(Saved entries)
* * * * * * *
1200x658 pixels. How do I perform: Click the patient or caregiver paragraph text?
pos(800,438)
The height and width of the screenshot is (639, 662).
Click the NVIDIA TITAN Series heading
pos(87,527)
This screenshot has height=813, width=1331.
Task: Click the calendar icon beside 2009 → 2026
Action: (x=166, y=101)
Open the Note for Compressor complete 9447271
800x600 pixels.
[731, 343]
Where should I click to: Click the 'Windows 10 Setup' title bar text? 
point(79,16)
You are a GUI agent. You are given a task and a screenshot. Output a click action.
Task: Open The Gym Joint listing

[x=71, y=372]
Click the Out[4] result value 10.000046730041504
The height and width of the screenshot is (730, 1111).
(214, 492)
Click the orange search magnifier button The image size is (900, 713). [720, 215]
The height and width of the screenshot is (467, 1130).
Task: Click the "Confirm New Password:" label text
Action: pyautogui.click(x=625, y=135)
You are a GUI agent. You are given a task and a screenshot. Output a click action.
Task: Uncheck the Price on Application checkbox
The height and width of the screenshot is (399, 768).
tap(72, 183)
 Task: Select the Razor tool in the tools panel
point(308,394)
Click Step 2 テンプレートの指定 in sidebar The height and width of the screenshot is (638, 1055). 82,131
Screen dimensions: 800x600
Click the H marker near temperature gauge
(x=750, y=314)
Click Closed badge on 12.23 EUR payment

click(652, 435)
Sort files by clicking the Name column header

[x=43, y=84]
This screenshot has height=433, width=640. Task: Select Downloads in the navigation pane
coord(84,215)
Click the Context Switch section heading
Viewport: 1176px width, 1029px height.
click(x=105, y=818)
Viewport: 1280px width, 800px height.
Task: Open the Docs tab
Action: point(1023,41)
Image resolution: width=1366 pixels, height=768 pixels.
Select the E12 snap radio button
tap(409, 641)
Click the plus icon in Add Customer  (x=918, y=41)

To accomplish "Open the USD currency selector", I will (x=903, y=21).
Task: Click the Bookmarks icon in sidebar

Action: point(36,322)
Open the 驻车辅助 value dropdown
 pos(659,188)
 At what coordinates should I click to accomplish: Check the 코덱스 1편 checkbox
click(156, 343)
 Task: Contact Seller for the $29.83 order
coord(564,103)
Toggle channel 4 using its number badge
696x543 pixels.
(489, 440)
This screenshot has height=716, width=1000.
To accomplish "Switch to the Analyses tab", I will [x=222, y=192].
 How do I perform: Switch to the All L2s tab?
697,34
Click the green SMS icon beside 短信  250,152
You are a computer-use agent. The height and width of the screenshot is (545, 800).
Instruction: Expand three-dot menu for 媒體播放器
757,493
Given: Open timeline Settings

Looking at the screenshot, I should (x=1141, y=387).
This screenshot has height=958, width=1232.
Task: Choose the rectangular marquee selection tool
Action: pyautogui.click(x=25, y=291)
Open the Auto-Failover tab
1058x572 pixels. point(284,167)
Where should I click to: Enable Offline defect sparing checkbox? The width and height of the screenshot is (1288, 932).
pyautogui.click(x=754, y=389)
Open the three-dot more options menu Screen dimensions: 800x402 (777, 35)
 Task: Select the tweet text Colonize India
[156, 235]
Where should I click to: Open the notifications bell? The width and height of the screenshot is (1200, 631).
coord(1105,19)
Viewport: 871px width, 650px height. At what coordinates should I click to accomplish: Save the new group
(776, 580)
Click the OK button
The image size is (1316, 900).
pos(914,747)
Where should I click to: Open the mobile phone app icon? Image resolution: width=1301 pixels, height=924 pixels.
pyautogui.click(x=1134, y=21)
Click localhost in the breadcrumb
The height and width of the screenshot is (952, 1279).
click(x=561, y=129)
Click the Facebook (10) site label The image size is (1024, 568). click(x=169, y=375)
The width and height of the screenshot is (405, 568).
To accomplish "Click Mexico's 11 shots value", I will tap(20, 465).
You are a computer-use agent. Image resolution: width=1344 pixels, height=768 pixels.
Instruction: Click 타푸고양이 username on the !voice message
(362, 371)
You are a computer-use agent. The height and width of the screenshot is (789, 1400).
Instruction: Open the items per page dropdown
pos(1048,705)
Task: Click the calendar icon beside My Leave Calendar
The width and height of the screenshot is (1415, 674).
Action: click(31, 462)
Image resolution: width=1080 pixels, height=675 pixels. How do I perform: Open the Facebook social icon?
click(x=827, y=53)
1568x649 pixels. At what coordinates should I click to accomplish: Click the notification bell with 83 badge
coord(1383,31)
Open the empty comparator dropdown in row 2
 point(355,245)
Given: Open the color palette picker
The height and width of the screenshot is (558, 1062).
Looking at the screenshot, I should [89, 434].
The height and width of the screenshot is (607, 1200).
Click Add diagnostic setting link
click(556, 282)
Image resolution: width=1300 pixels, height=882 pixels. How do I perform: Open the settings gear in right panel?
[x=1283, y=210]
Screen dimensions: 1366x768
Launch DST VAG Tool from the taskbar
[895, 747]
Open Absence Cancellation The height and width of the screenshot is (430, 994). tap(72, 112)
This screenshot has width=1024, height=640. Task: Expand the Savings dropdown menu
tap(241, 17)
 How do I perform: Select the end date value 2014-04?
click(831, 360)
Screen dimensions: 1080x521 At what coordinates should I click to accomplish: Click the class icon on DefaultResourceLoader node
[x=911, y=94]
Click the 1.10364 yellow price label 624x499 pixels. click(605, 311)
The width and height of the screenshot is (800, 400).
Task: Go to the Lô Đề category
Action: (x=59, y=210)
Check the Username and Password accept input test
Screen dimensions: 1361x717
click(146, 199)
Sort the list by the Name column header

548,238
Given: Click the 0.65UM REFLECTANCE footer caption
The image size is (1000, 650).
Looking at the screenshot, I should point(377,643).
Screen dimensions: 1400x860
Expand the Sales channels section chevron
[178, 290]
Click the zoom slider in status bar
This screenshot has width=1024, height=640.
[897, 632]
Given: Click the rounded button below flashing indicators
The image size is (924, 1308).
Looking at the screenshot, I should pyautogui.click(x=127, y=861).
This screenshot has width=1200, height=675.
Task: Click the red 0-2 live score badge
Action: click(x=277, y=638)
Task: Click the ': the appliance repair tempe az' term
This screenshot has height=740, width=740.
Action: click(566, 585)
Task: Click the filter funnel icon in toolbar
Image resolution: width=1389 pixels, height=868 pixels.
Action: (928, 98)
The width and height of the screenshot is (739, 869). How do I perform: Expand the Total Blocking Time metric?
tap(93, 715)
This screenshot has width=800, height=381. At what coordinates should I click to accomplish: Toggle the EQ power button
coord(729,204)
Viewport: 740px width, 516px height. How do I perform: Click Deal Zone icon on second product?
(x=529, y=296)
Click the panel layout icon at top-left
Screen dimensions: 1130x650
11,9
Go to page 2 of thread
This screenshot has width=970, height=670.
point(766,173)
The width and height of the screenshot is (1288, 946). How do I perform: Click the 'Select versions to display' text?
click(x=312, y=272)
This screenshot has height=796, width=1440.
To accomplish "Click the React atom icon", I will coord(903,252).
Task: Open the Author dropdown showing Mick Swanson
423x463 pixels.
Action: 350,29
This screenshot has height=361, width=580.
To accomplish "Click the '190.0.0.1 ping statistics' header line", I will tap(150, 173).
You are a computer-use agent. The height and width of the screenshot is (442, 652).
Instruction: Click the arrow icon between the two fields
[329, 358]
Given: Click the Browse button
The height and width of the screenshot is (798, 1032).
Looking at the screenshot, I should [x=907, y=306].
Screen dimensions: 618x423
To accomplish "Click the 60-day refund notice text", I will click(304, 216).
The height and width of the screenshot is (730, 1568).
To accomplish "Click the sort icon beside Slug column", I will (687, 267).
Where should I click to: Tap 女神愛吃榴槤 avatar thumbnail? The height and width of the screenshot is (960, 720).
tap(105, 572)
* * * * * * *
Your assignment |
Output the complete set of records word for word.

Task response |
1200x658 pixels. How do I perform: Click the patient or caregiver paragraph text?
pos(800,438)
The height and width of the screenshot is (639, 662).
Click the NVIDIA TITAN Series heading
pos(87,527)
This screenshot has height=813, width=1331.
Task: Click the calendar icon beside 2009 → 2026
Action: (x=166, y=101)
Open the Note for Compressor complete 9447271
800x600 pixels.
[731, 343]
Where should I click to: Click the 'Windows 10 Setup' title bar text? 
point(79,16)
You are a GUI agent. You are given a task and a screenshot. Output a click action.
Task: Open The Gym Joint listing

[x=71, y=372]
Click the Out[4] result value 10.000046730041504
The height and width of the screenshot is (730, 1111).
(214, 492)
Click the orange search magnifier button The image size is (900, 713). [720, 215]
The height and width of the screenshot is (467, 1130).
Task: Click the "Confirm New Password:" label text
Action: pyautogui.click(x=625, y=135)
You are a GUI agent. You are given a task and a screenshot. Output a click action.
Task: Uncheck the Price on Application checkbox
The height and width of the screenshot is (399, 768).
tap(72, 183)
 Task: Select the Razor tool in the tools panel
point(308,394)
Click Step 2 テンプレートの指定 in sidebar The height and width of the screenshot is (638, 1055). 82,131
Screen dimensions: 800x600
Click the H marker near temperature gauge
(x=750, y=314)
Click Closed badge on 12.23 EUR payment

click(652, 435)
Sort files by clicking the Name column header

[x=43, y=84]
This screenshot has height=433, width=640. Task: Select Downloads in the navigation pane
coord(84,215)
Click the Context Switch section heading
Viewport: 1176px width, 1029px height.
click(x=105, y=818)
Viewport: 1280px width, 800px height.
Task: Open the Docs tab
Action: point(1023,41)
Image resolution: width=1366 pixels, height=768 pixels.
Select the E12 snap radio button
tap(409, 641)
Click the plus icon in Add Customer  (x=918, y=41)

To accomplish "Open the USD currency selector", I will (x=903, y=21).
Task: Click the Bookmarks icon in sidebar

Action: point(36,322)
Open the 驻车辅助 value dropdown
 pos(659,188)
 At what coordinates should I click to accomplish: Check the 코덱스 1편 checkbox
click(156, 343)
 Task: Contact Seller for the $29.83 order
coord(564,103)
Toggle channel 4 using its number badge
696x543 pixels.
(489, 440)
This screenshot has height=716, width=1000.
To accomplish "Switch to the Analyses tab", I will [x=222, y=192].
 How do I perform: Switch to the All L2s tab?
697,34
Click the green SMS icon beside 短信  250,152
You are a computer-use agent. The height and width of the screenshot is (545, 800).
Instruction: Expand three-dot menu for 媒體播放器
757,493
Given: Open timeline Settings

Looking at the screenshot, I should (x=1141, y=387).
This screenshot has height=958, width=1232.
Task: Choose the rectangular marquee selection tool
Action: pyautogui.click(x=25, y=291)
Open the Auto-Failover tab
1058x572 pixels. point(284,167)
Where should I click to: Enable Offline defect sparing checkbox? The width and height of the screenshot is (1288, 932).
pyautogui.click(x=754, y=389)
Open the three-dot more options menu Screen dimensions: 800x402 (777, 35)
 Task: Select the tweet text Colonize India
[156, 235]
Where should I click to: Open the notifications bell? The width and height of the screenshot is (1200, 631).
coord(1105,19)
Viewport: 871px width, 650px height. At what coordinates should I click to accomplish: Save the new group
(776, 580)
Click the OK button
The image size is (1316, 900).
pos(914,747)
Where should I click to: Open the mobile phone app icon? Image resolution: width=1301 pixels, height=924 pixels.
pyautogui.click(x=1134, y=21)
Click localhost in the breadcrumb
The height and width of the screenshot is (952, 1279).
click(x=561, y=129)
Click the Facebook (10) site label The image size is (1024, 568). click(x=169, y=375)
The width and height of the screenshot is (405, 568).
To accomplish "Click Mexico's 11 shots value", I will tap(20, 465).
You are a computer-use agent. Image resolution: width=1344 pixels, height=768 pixels.
Instruction: Click 타푸고양이 username on the !voice message
(362, 371)
You are a computer-use agent. The height and width of the screenshot is (789, 1400).
Instruction: Open the items per page dropdown
pos(1048,705)
Task: Click the calendar icon beside My Leave Calendar
The width and height of the screenshot is (1415, 674).
Action: click(31, 462)
Image resolution: width=1080 pixels, height=675 pixels. How do I perform: Open the Facebook social icon?
click(x=827, y=53)
1568x649 pixels. At what coordinates should I click to accomplish: Click the notification bell with 83 badge
coord(1383,31)
Open the empty comparator dropdown in row 2
 point(355,245)
Given: Open the color palette picker
The height and width of the screenshot is (558, 1062).
Looking at the screenshot, I should [89, 434].
The height and width of the screenshot is (607, 1200).
Click Add diagnostic setting link
click(556, 282)
Image resolution: width=1300 pixels, height=882 pixels. How do I perform: Open the settings gear in right panel?
[x=1283, y=210]
Screen dimensions: 1366x768
Launch DST VAG Tool from the taskbar
[895, 747]
Open Absence Cancellation The height and width of the screenshot is (430, 994). tap(72, 112)
This screenshot has width=1024, height=640. Task: Expand the Savings dropdown menu
tap(241, 17)
 How do I perform: Select the end date value 2014-04?
click(831, 360)
Screen dimensions: 1080x521 At what coordinates should I click to accomplish: Click the class icon on DefaultResourceLoader node
[x=911, y=94]
Click the 1.10364 yellow price label 624x499 pixels. click(605, 311)
The width and height of the screenshot is (800, 400).
Task: Go to the Lô Đề category
Action: (x=59, y=210)
Check the Username and Password accept input test
Screen dimensions: 1361x717
click(146, 199)
Sort the list by the Name column header

548,238
Given: Click the 0.65UM REFLECTANCE footer caption
The image size is (1000, 650).
Looking at the screenshot, I should point(377,643).
Screen dimensions: 1400x860
Expand the Sales channels section chevron
[178, 290]
Click the zoom slider in status bar
This screenshot has width=1024, height=640.
[897, 632]
Given: Click the rounded button below flashing indicators
The image size is (924, 1308).
Looking at the screenshot, I should pyautogui.click(x=127, y=861).
This screenshot has width=1200, height=675.
Task: Click the red 0-2 live score badge
Action: click(x=277, y=638)
Task: Click the ': the appliance repair tempe az' term
This screenshot has height=740, width=740.
Action: click(566, 585)
Task: Click the filter funnel icon in toolbar
Image resolution: width=1389 pixels, height=868 pixels.
Action: (928, 98)
The width and height of the screenshot is (739, 869). How do I perform: Expand the Total Blocking Time metric?
tap(93, 715)
This screenshot has width=800, height=381. At what coordinates should I click to accomplish: Toggle the EQ power button
coord(729,204)
Viewport: 740px width, 516px height. How do I perform: Click Deal Zone icon on second product?
(x=529, y=296)
Click the panel layout icon at top-left
Screen dimensions: 1130x650
11,9
Go to page 2 of thread
This screenshot has width=970, height=670.
point(766,173)
The width and height of the screenshot is (1288, 946). How do I perform: Click the 'Select versions to display' text?
click(x=312, y=272)
This screenshot has height=796, width=1440.
To accomplish "Click the React atom icon", I will coord(903,252).
Task: Open the Author dropdown showing Mick Swanson
423x463 pixels.
Action: 350,29
This screenshot has height=361, width=580.
To accomplish "Click the '190.0.0.1 ping statistics' header line", I will tap(150, 173).
You are a computer-use agent. The height and width of the screenshot is (442, 652).
Instruction: Click the arrow icon between the two fields
[329, 358]
Given: Click the Browse button
The height and width of the screenshot is (798, 1032).
Looking at the screenshot, I should [x=907, y=306].
Screen dimensions: 618x423
To accomplish "Click the 60-day refund notice text", I will click(304, 216).
The height and width of the screenshot is (730, 1568).
To accomplish "Click the sort icon beside Slug column", I will (687, 267).
Where should I click to: Tap 女神愛吃榴槤 avatar thumbnail? The height and width of the screenshot is (960, 720).
tap(105, 572)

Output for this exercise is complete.